What is the difference between a deed and title?
Often, the “deed” and the “title” for a property are used interchangeably, but they actually have different meanings, explains James Erwin, founding partner of Illinois-based Erwin Law LLC and an expert in real estate.
“Title to real estate is simply its ownership status, and a deed is the document used to transfer the ownership,” Erwin says. “We often refer to ownership of a property by saying ‘X is on title to Property Z’ or ‘X is the titleholder of record on Property Z.’ That simply means that a review of the records shows that the most recent deed to Property Z transferred ownership to X.”
So, the property’s title is really an intangible concept. The deed, however, is something you can actually hold in your hands: a physical document that you can (and should) keep in a safe place.
What is a deed?
The deed includes the specifics of the buyer and seller involved in the transaction. Let’s say Tim, who is the sole titleholder, is selling a home to Lisa and Ann, who are both listed on the mortgage loan application to buy the property. In this case, Tim is considered the grantor, and Lisa and Ann are the grantees, Erwin says.
“In addition to being executed by the grantor, a deed must comply with state statutory requirements in order to be valid,” Erwin says, “and it must be recorded in the public records of the county where the property is located. Once a deed has been recorded, it becomes part of what is referred to as the ‘chain of title’ — the ownership record.”
Types of deeds
Ownership records aren’t always identical. There are many different types of deeds that can be used in real estate transactions:
- General warranty deed: If you’re buying a home, this is the type of deed you want to receive. It guarantees that there are no outstanding liens, debts or other claims on the home from any point in time, and if any of those issues do come up, you’ll have no legal responsibility or obligation concerning them.
- Special warranty deed: Also known as a limited warranty deed because it limits the legal liabilities for the seller. Let’s say that Tim owned the property from 2012 through 2021. With a special or limited warranty deed, Tim guarantees that there are no outstanding liens or issues from that period of ownership. If any issues from before that period arise, Tim is off the hook.

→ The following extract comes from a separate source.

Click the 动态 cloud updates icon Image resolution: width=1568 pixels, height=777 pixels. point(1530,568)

- Interspousal transfer deed: These deeds are often used in divorce cases when the deed to the home was previously in both spouses’ names and ownership needs to be transferred to just one of them.

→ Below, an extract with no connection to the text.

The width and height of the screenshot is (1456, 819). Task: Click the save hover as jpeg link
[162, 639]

- Quitclaim deed: A quitclaim deed doesn’t offer any legal recourse if issues with the property do arise. It’s often used between two known parties, such as a parent who wants to transfer ownership to a child.
- Bargain and sale deed: This is a simple deed that states that the person selling the property holds the title to the property. That’s it — there are no other protections from claims about past ownership or debts against the property.
What is a title?
When comparing a deed vs title, you’re likely going to have to pay for more fees associated with the title. This might seem odd: If the title isn’t a physical thing, why are you paying for it?

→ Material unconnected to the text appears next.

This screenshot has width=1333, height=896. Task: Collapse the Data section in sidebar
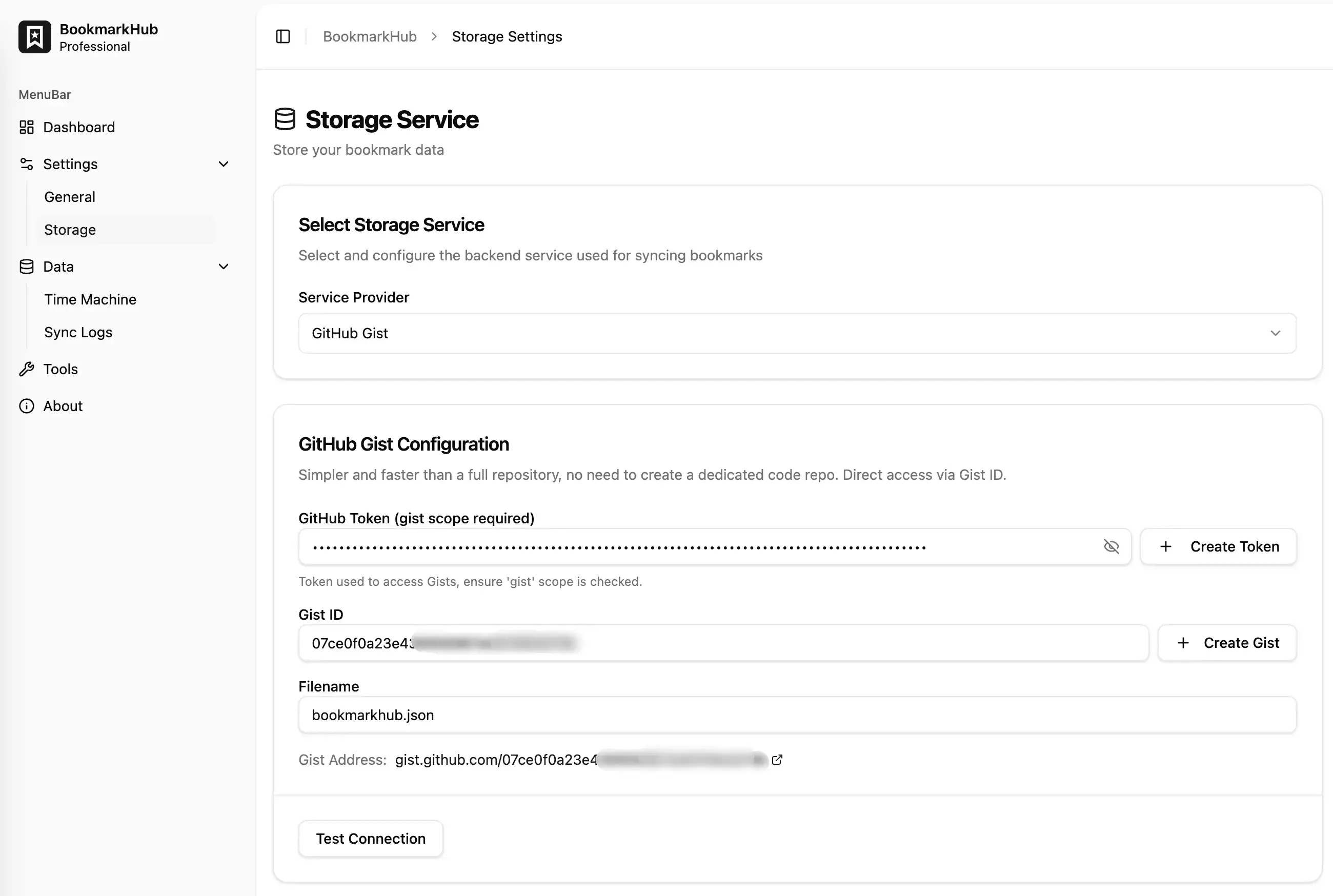[224, 266]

The reason is to protect yourself from financial catastrophe.
First, you’ll need to pay for a title search, which can cost between $75 and $100. This is when a title company or attorney combs through property records to look for any signs of potential trouble with the home’s ownership.
Think of the title search the way you might review a report of past incidents if you’re buying a used car: You want to know about anything that will give you pause before handing over a check.
Even if the search comes back with a clear title, you’ll also need to pay for title insurance if you’re taking out a mortgage. That’s because most lenders require borrowers to pay for a lender’s title insurance policy to protect their financial interest.
This one-time expense is part of your closing costs, and the price is typically between 0.5 percent and 1 percent of the total cost of the home. So, if you’re buying a $250,000 home, title insurance could cost you between $1,250 and $2,500. You also have the option to buy owner’s title insurance that will protect you in the event of a claim against the property.
This might sound like a lot of insurance coverage, but with your home likely the most valuable asset you own, it can be worth it for the peace of mind in an unexpected situation. An heir of a previous owner can claim ownership to your home, for example, or someone could steal your identity and take out a second mortgage on the property.
Abstract of title
Abstract of title is a chronological document that details the history of the property. It begins with when the parcel was first recorded as owned in the local records and includes information on every transaction involving the property between then and the current day. It also includes important information such as a record of liens against the property.
Abstract title is like a very in-depth title search. Most searches only go back a decade or so, which is enough to find most issues. Abstract of title gives you the full history, similar to the provenance of a painting or sculpture. Your title company can typically help with generating one if you so desire.
Bottom line on deed vs title
The two terms might not seem very different, but it’s important to understand the nuances of deeds vs titles. Both relate to ownership of a property, but a deed is a physical document, while the title is more of an abstract concept.